_Exercise goal_
Across the data below, how many lines hold "will"? Answer with that number and nothing else.
Entries provided: Begin
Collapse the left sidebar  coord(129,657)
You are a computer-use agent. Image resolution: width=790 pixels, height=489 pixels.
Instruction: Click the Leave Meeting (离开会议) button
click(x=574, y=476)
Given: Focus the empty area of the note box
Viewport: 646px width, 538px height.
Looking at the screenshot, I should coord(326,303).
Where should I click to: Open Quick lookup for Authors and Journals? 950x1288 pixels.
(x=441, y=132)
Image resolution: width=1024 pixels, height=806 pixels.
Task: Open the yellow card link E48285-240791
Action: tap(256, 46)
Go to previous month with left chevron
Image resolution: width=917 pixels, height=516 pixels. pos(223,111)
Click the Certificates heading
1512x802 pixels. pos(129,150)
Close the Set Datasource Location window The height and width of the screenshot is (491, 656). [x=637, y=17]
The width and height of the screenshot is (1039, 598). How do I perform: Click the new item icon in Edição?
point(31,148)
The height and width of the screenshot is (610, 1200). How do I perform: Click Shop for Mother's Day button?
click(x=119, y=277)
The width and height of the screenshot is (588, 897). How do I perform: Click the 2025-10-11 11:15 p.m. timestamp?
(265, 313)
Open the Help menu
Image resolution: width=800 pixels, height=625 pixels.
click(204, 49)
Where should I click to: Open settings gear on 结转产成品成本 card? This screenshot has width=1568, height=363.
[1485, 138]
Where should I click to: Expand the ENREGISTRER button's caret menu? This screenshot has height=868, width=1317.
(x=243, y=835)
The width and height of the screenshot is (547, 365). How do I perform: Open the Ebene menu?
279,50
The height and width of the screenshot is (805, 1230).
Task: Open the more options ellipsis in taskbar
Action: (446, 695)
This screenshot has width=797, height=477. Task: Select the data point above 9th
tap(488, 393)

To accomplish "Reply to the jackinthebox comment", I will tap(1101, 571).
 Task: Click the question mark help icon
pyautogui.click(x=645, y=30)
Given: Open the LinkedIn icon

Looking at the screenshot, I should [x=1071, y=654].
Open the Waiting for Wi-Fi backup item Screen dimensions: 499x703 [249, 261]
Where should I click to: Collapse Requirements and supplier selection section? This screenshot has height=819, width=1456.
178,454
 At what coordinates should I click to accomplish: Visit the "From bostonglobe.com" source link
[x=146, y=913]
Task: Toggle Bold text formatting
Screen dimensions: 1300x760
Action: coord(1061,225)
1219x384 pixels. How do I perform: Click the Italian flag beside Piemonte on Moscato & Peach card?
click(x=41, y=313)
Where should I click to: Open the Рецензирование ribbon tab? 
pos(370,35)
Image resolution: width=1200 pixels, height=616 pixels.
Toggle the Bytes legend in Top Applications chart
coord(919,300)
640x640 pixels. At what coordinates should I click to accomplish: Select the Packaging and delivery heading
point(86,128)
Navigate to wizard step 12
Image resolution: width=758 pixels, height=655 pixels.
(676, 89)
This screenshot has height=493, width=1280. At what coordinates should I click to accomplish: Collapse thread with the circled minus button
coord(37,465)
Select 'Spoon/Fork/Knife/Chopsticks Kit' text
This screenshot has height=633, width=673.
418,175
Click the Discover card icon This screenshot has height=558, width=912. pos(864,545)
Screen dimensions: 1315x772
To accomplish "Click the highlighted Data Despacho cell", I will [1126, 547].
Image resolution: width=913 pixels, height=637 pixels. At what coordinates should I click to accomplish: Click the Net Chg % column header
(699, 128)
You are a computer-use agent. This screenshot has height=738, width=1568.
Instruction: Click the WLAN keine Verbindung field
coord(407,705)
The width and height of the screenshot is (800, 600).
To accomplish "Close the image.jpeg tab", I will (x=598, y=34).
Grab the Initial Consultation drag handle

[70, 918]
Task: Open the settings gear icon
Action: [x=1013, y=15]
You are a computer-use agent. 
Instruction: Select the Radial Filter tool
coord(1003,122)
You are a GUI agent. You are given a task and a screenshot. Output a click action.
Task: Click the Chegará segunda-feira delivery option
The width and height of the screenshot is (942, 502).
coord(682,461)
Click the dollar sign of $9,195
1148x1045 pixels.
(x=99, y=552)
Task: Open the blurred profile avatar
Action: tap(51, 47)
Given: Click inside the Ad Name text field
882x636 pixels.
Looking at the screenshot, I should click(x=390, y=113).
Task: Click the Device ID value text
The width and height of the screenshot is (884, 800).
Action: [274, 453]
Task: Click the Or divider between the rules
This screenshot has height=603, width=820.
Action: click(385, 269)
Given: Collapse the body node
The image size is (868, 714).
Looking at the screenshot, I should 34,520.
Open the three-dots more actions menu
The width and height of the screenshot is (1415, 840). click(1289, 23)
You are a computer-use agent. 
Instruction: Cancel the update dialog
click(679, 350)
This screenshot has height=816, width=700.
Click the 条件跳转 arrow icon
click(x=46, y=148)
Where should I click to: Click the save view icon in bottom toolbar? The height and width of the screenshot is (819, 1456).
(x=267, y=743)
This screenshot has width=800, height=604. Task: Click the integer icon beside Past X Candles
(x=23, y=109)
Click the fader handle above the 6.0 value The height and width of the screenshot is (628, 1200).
Entries provided: End
_Solution for this task_
3